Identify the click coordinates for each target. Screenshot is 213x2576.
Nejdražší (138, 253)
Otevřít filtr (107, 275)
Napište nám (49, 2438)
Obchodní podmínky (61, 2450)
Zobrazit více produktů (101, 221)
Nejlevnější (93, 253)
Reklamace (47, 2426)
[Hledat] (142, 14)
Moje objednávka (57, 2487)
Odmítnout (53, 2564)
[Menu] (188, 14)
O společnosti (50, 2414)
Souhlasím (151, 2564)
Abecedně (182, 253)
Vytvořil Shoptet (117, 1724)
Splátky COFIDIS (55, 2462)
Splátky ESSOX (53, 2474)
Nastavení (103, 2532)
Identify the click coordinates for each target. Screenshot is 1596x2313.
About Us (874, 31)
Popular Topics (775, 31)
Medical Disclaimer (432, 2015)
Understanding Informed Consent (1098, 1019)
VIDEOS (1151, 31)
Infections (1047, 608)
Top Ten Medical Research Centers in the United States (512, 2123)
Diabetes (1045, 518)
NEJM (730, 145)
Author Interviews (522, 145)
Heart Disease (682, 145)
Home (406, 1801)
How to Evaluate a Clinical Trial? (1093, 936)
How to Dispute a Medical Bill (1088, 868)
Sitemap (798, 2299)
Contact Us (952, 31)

WHAT IS BEING ASKED:
Output the line containing "How to Evaluate a Clinical Trial? (1093, 936)" and every line after it through the final line of the records above, exactly as written and nothing else.

OUTPUT FOR THIS TASK:
How to Evaluate a Clinical Trial? (1093, 936)
How to Dispute a Medical Bill (1088, 868)
Sitemap (798, 2299)
Contact Us (952, 31)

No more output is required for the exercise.